### EXERCISE BRIEF
All lines with the word "will" must be pulled from the entries below.

......

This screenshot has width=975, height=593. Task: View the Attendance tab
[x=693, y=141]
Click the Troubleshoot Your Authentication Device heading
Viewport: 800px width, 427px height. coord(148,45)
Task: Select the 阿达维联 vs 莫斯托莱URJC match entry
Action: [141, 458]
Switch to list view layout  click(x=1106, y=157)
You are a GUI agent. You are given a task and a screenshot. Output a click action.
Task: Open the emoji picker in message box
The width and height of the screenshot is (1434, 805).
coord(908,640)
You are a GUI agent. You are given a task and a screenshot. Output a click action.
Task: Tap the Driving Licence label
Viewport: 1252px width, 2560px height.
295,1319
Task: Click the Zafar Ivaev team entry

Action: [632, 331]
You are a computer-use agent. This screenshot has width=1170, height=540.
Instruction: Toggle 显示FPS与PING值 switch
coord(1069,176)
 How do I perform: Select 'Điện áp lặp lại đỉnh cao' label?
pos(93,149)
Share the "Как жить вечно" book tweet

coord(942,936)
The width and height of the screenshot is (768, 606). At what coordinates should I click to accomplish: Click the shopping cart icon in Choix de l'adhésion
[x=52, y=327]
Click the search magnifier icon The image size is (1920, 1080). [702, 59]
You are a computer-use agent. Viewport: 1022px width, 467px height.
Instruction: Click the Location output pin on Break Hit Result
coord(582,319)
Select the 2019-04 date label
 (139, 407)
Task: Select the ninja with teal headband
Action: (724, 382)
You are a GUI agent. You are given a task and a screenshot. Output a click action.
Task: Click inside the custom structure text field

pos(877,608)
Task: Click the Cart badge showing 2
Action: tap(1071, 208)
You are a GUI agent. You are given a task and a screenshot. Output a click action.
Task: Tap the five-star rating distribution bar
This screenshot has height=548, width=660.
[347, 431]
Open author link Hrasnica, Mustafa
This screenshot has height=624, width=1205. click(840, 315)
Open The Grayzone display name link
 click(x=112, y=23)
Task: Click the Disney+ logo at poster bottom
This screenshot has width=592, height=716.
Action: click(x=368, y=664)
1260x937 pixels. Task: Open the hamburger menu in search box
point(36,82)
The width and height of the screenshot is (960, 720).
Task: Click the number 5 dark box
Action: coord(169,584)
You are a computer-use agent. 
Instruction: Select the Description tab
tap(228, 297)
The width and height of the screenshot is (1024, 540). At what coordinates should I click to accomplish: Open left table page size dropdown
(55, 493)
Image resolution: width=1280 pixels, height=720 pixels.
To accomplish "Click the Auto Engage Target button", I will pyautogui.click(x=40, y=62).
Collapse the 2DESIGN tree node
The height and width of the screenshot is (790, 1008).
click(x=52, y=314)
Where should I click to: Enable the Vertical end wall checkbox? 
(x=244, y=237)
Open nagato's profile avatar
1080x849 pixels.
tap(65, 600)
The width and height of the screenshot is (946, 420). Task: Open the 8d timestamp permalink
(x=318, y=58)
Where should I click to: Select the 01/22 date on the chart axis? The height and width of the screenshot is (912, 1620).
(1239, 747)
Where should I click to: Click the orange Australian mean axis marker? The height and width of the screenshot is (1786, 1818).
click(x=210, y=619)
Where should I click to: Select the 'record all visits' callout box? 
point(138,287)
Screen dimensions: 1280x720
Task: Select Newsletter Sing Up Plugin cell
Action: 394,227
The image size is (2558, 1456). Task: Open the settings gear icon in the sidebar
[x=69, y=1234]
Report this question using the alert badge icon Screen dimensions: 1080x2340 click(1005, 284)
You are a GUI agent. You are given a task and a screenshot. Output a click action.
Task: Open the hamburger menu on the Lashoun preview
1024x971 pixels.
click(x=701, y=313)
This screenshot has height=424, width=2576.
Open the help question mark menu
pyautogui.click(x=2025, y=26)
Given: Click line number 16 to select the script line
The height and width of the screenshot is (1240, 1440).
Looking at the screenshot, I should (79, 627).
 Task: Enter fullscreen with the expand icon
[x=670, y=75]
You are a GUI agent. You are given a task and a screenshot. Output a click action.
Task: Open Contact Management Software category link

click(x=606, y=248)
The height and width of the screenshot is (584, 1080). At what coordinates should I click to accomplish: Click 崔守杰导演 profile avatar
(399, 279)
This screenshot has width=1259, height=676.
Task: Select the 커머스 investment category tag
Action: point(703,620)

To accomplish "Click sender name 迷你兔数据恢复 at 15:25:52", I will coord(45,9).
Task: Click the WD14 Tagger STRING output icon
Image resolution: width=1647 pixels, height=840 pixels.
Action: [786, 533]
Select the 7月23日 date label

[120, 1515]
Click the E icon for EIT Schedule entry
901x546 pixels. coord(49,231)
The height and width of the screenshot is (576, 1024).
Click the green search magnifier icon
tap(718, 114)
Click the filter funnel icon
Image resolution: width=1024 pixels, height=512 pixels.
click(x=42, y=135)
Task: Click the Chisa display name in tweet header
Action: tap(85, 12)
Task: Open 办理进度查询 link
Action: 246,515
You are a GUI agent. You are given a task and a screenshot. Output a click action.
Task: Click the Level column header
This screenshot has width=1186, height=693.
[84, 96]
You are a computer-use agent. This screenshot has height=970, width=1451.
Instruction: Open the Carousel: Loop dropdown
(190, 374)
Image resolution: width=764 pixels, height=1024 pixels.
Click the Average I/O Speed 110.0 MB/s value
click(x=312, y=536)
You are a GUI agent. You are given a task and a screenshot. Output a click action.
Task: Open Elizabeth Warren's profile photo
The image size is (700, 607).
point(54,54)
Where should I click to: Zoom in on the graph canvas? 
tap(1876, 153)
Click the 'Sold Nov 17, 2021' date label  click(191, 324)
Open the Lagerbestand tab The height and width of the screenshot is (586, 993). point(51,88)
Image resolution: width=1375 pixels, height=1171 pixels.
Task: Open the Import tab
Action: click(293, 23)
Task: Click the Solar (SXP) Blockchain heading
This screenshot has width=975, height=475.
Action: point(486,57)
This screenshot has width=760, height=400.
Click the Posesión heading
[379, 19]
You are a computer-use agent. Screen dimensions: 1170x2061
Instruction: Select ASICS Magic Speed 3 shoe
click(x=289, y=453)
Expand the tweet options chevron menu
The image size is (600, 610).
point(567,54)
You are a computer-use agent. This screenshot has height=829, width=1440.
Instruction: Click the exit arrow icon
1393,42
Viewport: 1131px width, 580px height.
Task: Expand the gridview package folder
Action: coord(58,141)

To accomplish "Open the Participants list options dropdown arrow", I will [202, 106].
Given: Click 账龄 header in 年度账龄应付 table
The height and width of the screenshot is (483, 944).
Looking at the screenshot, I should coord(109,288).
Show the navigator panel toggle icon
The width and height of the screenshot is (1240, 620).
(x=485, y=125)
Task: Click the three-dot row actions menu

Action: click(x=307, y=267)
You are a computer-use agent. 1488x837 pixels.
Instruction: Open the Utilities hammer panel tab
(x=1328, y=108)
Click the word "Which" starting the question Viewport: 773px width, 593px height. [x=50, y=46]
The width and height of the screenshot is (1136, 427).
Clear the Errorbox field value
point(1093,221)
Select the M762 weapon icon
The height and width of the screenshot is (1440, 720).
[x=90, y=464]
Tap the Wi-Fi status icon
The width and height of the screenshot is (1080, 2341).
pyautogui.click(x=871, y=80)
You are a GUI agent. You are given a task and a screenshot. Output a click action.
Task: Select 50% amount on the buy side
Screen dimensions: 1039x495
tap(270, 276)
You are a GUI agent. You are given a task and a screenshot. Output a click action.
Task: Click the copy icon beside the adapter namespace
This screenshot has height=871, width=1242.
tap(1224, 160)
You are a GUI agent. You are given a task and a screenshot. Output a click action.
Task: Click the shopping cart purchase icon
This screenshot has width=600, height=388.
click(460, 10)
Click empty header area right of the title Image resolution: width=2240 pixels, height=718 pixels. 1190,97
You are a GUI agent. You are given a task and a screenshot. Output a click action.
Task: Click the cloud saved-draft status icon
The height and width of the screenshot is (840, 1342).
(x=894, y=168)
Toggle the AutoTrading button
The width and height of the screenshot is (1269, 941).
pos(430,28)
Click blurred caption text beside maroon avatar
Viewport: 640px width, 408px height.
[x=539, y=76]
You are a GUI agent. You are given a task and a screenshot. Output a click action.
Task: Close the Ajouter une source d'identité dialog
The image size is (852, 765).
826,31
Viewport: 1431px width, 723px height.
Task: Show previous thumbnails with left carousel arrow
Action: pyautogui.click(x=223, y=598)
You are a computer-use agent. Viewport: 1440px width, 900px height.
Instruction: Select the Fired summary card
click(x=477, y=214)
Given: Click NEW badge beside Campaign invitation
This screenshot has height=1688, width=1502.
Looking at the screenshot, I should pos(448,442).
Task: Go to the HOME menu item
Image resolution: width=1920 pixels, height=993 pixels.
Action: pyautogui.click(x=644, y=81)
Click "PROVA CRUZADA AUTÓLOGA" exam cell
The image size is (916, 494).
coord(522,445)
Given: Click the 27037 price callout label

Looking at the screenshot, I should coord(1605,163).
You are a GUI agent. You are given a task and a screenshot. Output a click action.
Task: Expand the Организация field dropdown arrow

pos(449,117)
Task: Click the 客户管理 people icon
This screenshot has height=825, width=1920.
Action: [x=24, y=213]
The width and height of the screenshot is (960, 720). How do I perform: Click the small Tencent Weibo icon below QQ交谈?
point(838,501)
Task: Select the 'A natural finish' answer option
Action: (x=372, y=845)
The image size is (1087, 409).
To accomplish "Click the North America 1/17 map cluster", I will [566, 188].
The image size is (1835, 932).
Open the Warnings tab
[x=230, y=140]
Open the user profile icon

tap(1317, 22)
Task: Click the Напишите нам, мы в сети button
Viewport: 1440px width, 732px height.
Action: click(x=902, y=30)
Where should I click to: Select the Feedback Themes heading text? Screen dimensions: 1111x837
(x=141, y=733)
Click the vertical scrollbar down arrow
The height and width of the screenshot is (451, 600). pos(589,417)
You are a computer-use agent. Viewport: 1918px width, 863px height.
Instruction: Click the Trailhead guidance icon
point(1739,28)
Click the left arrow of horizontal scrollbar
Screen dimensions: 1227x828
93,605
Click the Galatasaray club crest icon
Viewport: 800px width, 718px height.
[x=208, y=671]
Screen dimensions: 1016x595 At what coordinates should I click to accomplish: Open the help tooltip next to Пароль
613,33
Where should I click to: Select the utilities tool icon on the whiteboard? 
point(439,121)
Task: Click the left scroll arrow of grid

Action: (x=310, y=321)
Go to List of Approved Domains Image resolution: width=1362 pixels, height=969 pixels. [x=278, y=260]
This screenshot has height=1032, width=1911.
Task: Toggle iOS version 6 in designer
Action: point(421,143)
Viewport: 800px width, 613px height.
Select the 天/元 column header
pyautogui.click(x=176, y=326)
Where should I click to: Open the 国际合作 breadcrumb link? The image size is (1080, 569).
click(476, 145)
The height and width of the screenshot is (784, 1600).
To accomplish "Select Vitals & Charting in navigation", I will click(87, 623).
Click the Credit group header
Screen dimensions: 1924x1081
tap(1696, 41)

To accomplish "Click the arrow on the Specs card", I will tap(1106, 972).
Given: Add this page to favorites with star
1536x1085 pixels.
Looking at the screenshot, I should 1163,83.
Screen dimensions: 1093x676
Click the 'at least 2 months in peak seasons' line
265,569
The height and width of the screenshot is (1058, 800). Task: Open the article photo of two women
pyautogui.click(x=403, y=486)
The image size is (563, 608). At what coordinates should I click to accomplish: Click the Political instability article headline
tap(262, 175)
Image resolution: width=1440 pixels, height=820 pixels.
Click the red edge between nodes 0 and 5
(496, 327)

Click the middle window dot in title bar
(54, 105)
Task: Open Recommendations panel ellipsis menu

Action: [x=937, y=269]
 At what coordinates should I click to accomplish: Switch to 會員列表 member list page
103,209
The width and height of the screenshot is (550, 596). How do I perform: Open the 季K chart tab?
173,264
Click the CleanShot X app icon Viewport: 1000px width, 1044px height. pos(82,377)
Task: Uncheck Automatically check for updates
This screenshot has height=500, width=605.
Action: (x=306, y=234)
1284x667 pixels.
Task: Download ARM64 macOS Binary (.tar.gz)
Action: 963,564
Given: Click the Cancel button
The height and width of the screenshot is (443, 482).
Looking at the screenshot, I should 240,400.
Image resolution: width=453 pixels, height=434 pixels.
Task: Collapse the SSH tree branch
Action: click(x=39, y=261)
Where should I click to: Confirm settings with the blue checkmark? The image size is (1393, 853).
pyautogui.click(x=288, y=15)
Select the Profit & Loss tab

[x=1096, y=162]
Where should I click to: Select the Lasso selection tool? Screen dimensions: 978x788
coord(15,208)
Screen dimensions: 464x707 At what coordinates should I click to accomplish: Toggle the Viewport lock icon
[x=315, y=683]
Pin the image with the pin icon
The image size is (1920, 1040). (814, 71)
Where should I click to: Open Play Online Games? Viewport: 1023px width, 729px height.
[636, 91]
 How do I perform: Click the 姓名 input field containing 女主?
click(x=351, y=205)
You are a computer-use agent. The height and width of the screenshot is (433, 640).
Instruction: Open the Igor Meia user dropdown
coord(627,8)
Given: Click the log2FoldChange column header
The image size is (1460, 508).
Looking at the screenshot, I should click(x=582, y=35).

......

### EXERCISE ANSWER
To accomplish "Click the Auto Engage Target button", I will pyautogui.click(x=40, y=62).
To accomplish "Click sender name 迷你兔数据恢复 at 15:25:52", I will coord(45,9).
To accomplish "Open the Participants list options dropdown arrow", I will [202, 106].
To accomplish "Click the North America 1/17 map cluster", I will [566, 188].
To accomplish "Select Vitals & Charting in navigation", I will click(87, 623).
To accomplish "Click the arrow on the Specs card", I will tap(1106, 972).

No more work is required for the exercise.